According to our findings, patient survival was quite poor. Almost 20% of the patients could not be included in adjuvant therapy (due to poor conditions after surgery). More than 20% of the patients have survived less than one month and patient median overall survival has estimated at approximately 10.3 months (
Table 3). Thirty percent of the patients have experienced death or relapse within one month after surgery, and patients’ median progression free survival was about 6.3 months (
Table 3).
We have found a similar result with Ahmadloo et al. (
9) about the GBM survival in Iran. In their report, a median survival of about 11 months and median progression free survival of about six months has reported. A slightly worse outcome in our patients could be related to higher frequency of patients with poor post-operative conditions (who have not included in adjuvant therapy). According to the literature review from Ahmadloo et al. (
9), the median overall survival time in 11152 patients was 9.2 months (in more than 25 survival studies considering studies from different regions) and median progression free survival rate has estimated to be about 5.9 months in 1201 patients in four studies (
9). Kumar et al. (
12) in a survival analysis of 439 Indian patients from 2002 to 2009 has found a median survival time of about 6.33 months, which was less than the statistics reported by studies in Iran. Ekici et al. (
13) in a survival study from Turkey between 2000 to 2006 has reported a median survival time of about 12 months. Studies from developed countries also reported poor prognosis for GMB patients. Based on population based outcome data over a twenty–year period from Alberta Brain tumor registry, of 689 glioblastoma patients, only 2% have survived three years or longer (
11). In the study that has included 766 patients from Duke University, only 32 patients has survived five of more years (
14). In another study from the Memorial Sloan-Kettering database, 39 patients from 352 patients have lived after three years (
15).

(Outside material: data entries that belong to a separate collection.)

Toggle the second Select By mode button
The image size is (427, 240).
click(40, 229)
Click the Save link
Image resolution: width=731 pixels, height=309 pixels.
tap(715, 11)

In summary, GBM patient survival would be generally poor, and median survival and progression free survival was similar in different studies, and according to our evaluation, patients in Iran and Milad hospital had similar outcomes to patients in other treatment centers and countries.
In our study, patients older than 50 years exhibited two times more hazard of death or disease progression, and patients who have not included in adjuvant therapy had a significantly lower prognosis HR 3.97 CI95 (0.7 - 1.5) (P value = 0.02). There was a lot of consistent data about the prognosis effect of the age (8, 9, 11); younger patients had better outcome for aggressive treatment, and malign astrocytoma was less frequent in this patients.
Patient who have not included in adjuvant therapy regimens have shown significantly lower survival and poorer prognosis (HR 3.94 95% CI (2.3 - 6.8)) P value = 0.02) (
Table 6). There was a proofed result about the prognostic effect of treatment in GBM patients (3, 10); but observed difference has related to the bias in information about the patients general condition before and after surgery status. Patients who have not included in adjuvant therapy had worse condition median Survival of this group of the patients is about 1.7 months, and only one patient in this group has survived for one year.
In conclusion, GBM patients’ survival was quiet poor in our hospital. However, the result has been similar to other reports by other centers and countries. Patient age at diagnosis was the main prognostic factor of GBM patients in this study.